The Constitution says nothing about gay marriage, of course, but it does say things about basic human rights. We have the right to life, liberty and the pursuit of happiness (I know that's from the Declaration of Independence, but it is more or less expressed in similar terms in the Constitution). The Constitution says that marriage law is a state matter, not a federal one. And finally, the Constitution is designed to protect the rights of a minority in a Democracy, which by its very nature, is ruled by a majority. The Supreme Courts of Massachussets, Hawaii and Vermont don't magically morph into a clutch of "activist judges" when they approve of civil unions, they are simply interpreting the Constitution.
But Wayne will have an uphill battle in Colorado, I believe. While we are the state that passed Amendment 2 back in 1992, we have come a long way and we do have a Dem-controlled state legistlature. Additionally, libertarians in the state, as vehemently homophobic as some of them are (not all of them) are not huge fans of amending the Constitution to cut certain people out of certain rights.
And really, true Republicans shouldn't be too thrilled at the idea, either.
But let's face it- Bush has framed the debate in such a way that while he has ceded ground on the gay marriage issue, he's still got the Jesus Freaks on a short leash. How does he do it?
"I believe marriage is between a man and a woman, and I think we ought to codify that one way or another," Bush told reporters at a White House news conference. "And we've got lawyers looking at the best way to do that." October 2003
"On a matter of such importance, the voice of the people must be heard. Activist courts have left the people with one recourse. If we are to prevent the meaning of marriage from being changed forever, our nation must enact a constitutional amendment to protect marriage in America. Decisive and democratic action is needed, because attempts to redefine marriage in a single state or city could have serious consequences throughout the country." February 2004
"But in explaining the president's position, White House spokesman Scott McClellan insisted that while Bush backed the amendment, he would also support the rights of states to provide various partnership benefits, including civil unions. Though the news emphasis has been on the former, the practical consequences of the latter are huge."
"In an interview on Sunday with Charles Gibson, an anchor of "Good Morning America" on ABC, Mr. Bush said, "I don't think we should deny people rights to a civil union, a legal arrangement, if that's what a state chooses to do so." ABC, which broadcast part of the interview on Monday, is to broadcast the part about civil unions on Tuesday."
"President Bush in his second term "absolutely" would push for a constitutional amendment that says marriage consists only of the union of a man and a woman, White House political adviser Karl Rove said.
Bush believes states can deal with the issue of civil unions between gay people, an arrangement that if enacted would grant same-sex partners most or all the rights available to married couples, Rove said on Fox News Sunday." November 2004
So what does it mean if there is a ban on gay marriage, if they can still have state-sanctioned civil unions? It means that Bush has once again hoodwinked the religious right, hijacked their votes, and told them exactly what they want to hear knowing full well that he won't need to back his words with any deeds at all.

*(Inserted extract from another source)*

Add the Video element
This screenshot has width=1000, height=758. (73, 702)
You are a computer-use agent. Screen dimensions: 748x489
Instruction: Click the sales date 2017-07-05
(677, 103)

But what is, perhaps, most redeeming of this whole messy debate is that although the gay marriage vote is pretty much DOA, the religious groups who believe they have a mandate are all over the issue like Bush-- I mean, white-- on rice.
They're saying they won't back the Social Security "reform" unless Bush commits to banning gay marriage. There are two things wrong with this- first, they're basically saying they won't back one doomed issue unless another doomed issue is somehow un-doomed. Second, they're grossly, pathetically overestimating their clout within the administration.
In a confidential letter to Karl Rove, the anti-gay Arlington group wrote:
"Is he prepared to spend significant political capital on privatization but reluctant to devote the same energy to preserving traditional marriage? If so it would create outrage with countless voters who stood with him just a few weeks ago, including an unprecedented number of African-Americans, Latinos and Catholics who broke with tradition and supported the president solely because of this issue."
Again, their judgement of "public opinion" shows how little these people get out.